### Stored items
Start of Block

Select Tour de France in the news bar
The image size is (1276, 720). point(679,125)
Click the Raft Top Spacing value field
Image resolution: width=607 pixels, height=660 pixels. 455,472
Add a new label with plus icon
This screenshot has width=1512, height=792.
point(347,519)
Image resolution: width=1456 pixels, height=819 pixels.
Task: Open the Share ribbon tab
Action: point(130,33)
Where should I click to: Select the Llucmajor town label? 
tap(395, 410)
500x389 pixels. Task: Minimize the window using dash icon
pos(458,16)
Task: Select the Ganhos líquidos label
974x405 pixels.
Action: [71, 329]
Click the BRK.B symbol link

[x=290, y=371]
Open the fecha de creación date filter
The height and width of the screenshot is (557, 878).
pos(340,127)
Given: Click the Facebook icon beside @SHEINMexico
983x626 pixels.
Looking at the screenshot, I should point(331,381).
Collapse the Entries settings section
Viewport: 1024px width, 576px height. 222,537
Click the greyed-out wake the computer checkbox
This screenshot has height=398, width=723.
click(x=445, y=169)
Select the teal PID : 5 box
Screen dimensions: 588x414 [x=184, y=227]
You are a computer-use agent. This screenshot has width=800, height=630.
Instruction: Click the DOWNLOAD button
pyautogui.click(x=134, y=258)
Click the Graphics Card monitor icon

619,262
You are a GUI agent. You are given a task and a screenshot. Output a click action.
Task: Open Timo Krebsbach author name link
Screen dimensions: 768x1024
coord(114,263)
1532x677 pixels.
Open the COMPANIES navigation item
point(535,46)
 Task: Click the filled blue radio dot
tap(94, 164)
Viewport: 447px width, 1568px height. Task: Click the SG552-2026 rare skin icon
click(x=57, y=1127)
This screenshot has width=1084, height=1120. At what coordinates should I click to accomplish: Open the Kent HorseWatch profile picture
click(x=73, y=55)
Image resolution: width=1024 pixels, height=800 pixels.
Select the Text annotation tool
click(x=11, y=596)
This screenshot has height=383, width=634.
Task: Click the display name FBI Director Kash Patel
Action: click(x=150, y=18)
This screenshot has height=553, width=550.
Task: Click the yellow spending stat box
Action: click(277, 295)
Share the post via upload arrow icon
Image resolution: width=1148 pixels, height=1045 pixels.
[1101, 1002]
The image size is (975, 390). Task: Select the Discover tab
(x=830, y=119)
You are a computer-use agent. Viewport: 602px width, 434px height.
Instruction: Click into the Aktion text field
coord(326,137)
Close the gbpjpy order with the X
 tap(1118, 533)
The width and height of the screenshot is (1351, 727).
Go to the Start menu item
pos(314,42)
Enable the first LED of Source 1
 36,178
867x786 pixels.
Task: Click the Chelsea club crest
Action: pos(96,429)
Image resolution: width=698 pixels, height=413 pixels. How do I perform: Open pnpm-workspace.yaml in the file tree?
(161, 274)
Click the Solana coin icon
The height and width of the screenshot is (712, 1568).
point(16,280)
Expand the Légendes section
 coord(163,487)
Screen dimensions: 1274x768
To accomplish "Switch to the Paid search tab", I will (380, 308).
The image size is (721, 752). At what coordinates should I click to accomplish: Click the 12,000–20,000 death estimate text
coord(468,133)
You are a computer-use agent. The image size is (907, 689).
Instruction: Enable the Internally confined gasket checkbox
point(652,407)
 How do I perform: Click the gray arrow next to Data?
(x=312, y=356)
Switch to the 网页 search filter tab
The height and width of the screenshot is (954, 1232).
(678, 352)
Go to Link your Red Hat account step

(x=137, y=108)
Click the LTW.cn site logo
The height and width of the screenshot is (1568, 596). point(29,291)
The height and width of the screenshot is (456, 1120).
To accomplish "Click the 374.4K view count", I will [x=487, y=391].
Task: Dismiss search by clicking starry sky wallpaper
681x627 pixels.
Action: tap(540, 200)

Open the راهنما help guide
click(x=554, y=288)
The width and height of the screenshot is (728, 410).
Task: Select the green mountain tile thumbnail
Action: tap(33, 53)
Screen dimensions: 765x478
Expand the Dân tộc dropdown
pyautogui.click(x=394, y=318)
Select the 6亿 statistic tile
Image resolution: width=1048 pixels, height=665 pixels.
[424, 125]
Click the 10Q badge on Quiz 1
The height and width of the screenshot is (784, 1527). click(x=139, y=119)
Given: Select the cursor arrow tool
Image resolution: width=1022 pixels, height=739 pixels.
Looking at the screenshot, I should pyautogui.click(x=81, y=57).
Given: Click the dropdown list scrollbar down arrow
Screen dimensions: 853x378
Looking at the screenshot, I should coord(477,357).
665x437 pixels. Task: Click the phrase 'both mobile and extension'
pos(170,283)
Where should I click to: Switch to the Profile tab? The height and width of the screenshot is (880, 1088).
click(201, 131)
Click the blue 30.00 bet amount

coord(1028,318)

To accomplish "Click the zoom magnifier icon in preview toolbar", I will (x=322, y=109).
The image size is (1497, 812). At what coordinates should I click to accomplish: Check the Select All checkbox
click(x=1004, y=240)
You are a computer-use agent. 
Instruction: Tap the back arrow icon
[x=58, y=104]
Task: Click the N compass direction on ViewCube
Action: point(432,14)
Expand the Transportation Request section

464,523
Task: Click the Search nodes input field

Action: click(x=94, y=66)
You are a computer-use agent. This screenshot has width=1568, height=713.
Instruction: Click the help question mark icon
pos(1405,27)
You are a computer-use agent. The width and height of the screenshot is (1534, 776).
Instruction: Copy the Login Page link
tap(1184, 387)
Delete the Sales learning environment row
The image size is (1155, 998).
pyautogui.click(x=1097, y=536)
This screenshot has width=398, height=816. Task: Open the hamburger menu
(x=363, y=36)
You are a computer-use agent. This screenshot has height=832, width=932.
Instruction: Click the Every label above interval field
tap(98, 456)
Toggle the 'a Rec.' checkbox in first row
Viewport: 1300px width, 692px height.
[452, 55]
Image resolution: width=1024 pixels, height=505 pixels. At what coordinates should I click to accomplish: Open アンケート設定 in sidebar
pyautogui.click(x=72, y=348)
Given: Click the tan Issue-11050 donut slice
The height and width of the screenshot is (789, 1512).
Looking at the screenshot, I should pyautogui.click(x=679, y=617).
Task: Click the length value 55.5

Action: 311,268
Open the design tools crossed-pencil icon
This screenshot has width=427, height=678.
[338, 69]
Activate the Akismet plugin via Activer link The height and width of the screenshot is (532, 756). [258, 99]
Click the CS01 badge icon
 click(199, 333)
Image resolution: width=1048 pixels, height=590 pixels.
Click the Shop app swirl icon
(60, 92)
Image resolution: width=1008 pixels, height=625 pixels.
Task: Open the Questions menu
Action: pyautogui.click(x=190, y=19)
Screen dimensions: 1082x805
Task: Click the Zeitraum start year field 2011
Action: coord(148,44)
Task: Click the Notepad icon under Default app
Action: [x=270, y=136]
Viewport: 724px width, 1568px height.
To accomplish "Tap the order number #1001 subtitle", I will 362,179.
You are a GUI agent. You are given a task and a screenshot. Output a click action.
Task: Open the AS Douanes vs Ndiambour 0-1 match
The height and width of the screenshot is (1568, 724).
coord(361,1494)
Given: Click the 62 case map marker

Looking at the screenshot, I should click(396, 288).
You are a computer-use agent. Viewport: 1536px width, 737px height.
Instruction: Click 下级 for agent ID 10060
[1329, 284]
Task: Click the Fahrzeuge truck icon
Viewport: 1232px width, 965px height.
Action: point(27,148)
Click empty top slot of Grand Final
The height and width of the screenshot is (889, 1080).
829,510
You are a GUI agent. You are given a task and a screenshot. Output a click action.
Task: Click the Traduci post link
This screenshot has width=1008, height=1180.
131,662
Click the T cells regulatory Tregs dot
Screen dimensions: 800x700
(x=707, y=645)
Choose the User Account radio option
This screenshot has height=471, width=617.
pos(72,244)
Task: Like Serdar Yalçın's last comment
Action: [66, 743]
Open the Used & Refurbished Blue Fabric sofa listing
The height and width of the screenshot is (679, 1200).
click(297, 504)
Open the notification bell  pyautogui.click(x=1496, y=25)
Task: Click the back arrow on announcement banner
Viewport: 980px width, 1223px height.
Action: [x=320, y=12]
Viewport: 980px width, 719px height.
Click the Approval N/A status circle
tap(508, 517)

End of Block

### AIM OF THE EXERCISE
Both the line containing "Viewport: 1300px width, 692px height." and the line containing "Given: Click the tan Issue-11050 donut slice" belong in the answer. Print them and every line above that falls between them exactly, and no others.

### EXERCISE RESULT
Viewport: 1300px width, 692px height.
[452, 55]
Image resolution: width=1024 pixels, height=505 pixels. At what coordinates should I click to accomplish: Open アンケート設定 in sidebar
pyautogui.click(x=72, y=348)
Given: Click the tan Issue-11050 donut slice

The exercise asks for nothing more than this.